Goal — Rewrite the part of the listing that starts with the line containing "Task: Click the 研究背景 slide title heading" and runs to the end of the listing as a numbered list, one line per item, skipping blank lines.
***** Supplied data
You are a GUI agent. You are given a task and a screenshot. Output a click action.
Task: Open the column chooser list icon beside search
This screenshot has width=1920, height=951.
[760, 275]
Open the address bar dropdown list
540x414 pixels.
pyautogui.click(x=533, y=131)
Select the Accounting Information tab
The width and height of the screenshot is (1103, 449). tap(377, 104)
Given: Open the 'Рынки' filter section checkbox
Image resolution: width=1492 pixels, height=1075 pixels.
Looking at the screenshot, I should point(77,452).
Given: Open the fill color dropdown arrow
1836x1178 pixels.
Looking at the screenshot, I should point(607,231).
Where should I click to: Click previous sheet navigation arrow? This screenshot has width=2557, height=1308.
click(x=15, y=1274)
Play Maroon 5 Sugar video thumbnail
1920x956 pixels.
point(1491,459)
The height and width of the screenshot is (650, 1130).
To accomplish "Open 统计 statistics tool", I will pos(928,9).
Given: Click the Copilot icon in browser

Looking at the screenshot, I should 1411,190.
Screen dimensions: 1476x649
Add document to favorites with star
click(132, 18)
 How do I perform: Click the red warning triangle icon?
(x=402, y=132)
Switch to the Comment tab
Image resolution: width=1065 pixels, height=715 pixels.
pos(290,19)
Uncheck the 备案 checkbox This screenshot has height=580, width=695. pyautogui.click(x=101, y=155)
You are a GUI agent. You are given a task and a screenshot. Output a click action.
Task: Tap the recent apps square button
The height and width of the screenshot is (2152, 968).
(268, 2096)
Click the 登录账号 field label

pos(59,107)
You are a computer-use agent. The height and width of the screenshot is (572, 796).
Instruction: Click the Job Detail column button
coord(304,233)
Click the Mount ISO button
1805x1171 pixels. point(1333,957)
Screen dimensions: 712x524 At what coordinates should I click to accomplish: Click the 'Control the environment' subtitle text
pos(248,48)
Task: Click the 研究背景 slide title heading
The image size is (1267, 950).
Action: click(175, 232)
**********
Solution to this problem —
1. Task: Click the 研究背景 slide title heading
2. The image size is (1267, 950).
3. Action: click(175, 232)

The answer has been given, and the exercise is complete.